(MATERIAL PROVIDED begins)

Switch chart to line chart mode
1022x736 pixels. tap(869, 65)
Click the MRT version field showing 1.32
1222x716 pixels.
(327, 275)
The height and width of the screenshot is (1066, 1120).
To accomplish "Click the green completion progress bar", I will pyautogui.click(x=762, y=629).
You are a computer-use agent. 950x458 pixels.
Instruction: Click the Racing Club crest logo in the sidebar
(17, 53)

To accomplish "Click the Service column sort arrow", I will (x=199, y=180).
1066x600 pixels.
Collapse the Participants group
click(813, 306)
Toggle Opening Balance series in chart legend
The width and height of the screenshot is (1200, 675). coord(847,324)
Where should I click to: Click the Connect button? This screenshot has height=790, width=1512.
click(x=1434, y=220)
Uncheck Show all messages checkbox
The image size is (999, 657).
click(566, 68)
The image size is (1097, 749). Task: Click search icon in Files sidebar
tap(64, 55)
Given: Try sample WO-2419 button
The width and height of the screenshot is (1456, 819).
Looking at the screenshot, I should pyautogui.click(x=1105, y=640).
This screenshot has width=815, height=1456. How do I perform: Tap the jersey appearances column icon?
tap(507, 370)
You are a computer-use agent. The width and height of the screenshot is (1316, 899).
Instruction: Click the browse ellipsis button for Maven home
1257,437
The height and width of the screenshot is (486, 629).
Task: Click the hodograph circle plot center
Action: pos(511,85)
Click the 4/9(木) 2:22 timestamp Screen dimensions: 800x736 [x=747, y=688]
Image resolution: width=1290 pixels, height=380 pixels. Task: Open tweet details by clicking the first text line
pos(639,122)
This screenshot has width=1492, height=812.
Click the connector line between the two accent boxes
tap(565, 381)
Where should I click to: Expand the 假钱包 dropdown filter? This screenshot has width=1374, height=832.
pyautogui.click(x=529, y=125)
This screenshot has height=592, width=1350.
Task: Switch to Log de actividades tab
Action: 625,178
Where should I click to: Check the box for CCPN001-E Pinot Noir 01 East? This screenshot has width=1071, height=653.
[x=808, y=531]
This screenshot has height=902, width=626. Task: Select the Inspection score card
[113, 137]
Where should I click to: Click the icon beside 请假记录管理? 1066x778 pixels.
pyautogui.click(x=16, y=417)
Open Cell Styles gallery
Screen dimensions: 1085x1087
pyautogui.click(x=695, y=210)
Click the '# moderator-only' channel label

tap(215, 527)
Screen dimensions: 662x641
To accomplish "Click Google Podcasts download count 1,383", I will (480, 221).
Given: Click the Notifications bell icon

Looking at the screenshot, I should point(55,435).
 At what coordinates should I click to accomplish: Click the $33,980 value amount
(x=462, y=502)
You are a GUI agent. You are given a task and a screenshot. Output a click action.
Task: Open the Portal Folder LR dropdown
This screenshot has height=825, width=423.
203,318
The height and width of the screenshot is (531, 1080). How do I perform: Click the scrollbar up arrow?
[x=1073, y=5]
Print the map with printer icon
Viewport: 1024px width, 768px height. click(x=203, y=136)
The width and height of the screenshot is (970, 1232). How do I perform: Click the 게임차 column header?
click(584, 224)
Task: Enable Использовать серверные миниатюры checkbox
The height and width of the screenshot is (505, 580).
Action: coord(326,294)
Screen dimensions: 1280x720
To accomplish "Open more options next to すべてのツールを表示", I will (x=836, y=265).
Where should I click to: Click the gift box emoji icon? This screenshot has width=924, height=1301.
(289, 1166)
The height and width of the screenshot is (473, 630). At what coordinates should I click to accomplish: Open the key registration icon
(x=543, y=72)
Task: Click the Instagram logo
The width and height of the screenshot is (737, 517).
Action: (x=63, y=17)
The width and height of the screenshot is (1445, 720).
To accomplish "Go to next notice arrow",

(MATERIAL PROVIDED ends)

All of the data above should be reproduced exactly.

Switch chart to line chart mode
1022x736 pixels. tap(869, 65)
Click the MRT version field showing 1.32
1222x716 pixels.
(327, 275)
The height and width of the screenshot is (1066, 1120).
To accomplish "Click the green completion progress bar", I will pyautogui.click(x=762, y=629).
You are a computer-use agent. 950x458 pixels.
Instruction: Click the Racing Club crest logo in the sidebar
(17, 53)

To accomplish "Click the Service column sort arrow", I will (x=199, y=180).
1066x600 pixels.
Collapse the Participants group
click(813, 306)
Toggle Opening Balance series in chart legend
The width and height of the screenshot is (1200, 675). coord(847,324)
Where should I click to: Click the Connect button? This screenshot has height=790, width=1512.
click(x=1434, y=220)
Uncheck Show all messages checkbox
The image size is (999, 657).
click(566, 68)
The image size is (1097, 749). Task: Click search icon in Files sidebar
tap(64, 55)
Given: Try sample WO-2419 button
The width and height of the screenshot is (1456, 819).
Looking at the screenshot, I should pyautogui.click(x=1105, y=640).
This screenshot has width=815, height=1456. How do I perform: Tap the jersey appearances column icon?
tap(507, 370)
You are a computer-use agent. The width and height of the screenshot is (1316, 899).
Instruction: Click the browse ellipsis button for Maven home
1257,437
The height and width of the screenshot is (486, 629).
Task: Click the hodograph circle plot center
Action: pos(511,85)
Click the 4/9(木) 2:22 timestamp Screen dimensions: 800x736 [x=747, y=688]
Image resolution: width=1290 pixels, height=380 pixels. Task: Open tweet details by clicking the first text line
pos(639,122)
This screenshot has width=1492, height=812.
Click the connector line between the two accent boxes
tap(565, 381)
Where should I click to: Expand the 假钱包 dropdown filter? This screenshot has width=1374, height=832.
pyautogui.click(x=529, y=125)
This screenshot has height=592, width=1350.
Task: Switch to Log de actividades tab
Action: 625,178
Where should I click to: Check the box for CCPN001-E Pinot Noir 01 East? This screenshot has width=1071, height=653.
[x=808, y=531]
This screenshot has height=902, width=626. Task: Select the Inspection score card
[113, 137]
Where should I click to: Click the icon beside 请假记录管理? 1066x778 pixels.
pyautogui.click(x=16, y=417)
Open Cell Styles gallery
Screen dimensions: 1085x1087
pyautogui.click(x=695, y=210)
Click the '# moderator-only' channel label

tap(215, 527)
Screen dimensions: 662x641
To accomplish "Click Google Podcasts download count 1,383", I will (480, 221).
Given: Click the Notifications bell icon

Looking at the screenshot, I should point(55,435).
 At what coordinates should I click to accomplish: Click the $33,980 value amount
(x=462, y=502)
You are a GUI agent. You are given a task and a screenshot. Output a click action.
Task: Open the Portal Folder LR dropdown
This screenshot has height=825, width=423.
203,318
The height and width of the screenshot is (531, 1080). How do I perform: Click the scrollbar up arrow?
[x=1073, y=5]
Print the map with printer icon
Viewport: 1024px width, 768px height. click(x=203, y=136)
The width and height of the screenshot is (970, 1232). How do I perform: Click the 게임차 column header?
click(584, 224)
Task: Enable Использовать серверные миниатюры checkbox
The height and width of the screenshot is (505, 580).
Action: coord(326,294)
Screen dimensions: 1280x720
To accomplish "Open more options next to すべてのツールを表示", I will (x=836, y=265).
Where should I click to: Click the gift box emoji icon? This screenshot has width=924, height=1301.
(289, 1166)
The height and width of the screenshot is (473, 630). At what coordinates should I click to accomplish: Open the key registration icon
(x=543, y=72)
Task: Click the Instagram logo
The width and height of the screenshot is (737, 517).
Action: (x=63, y=17)
The width and height of the screenshot is (1445, 720).
To accomplish "Go to next notice arrow",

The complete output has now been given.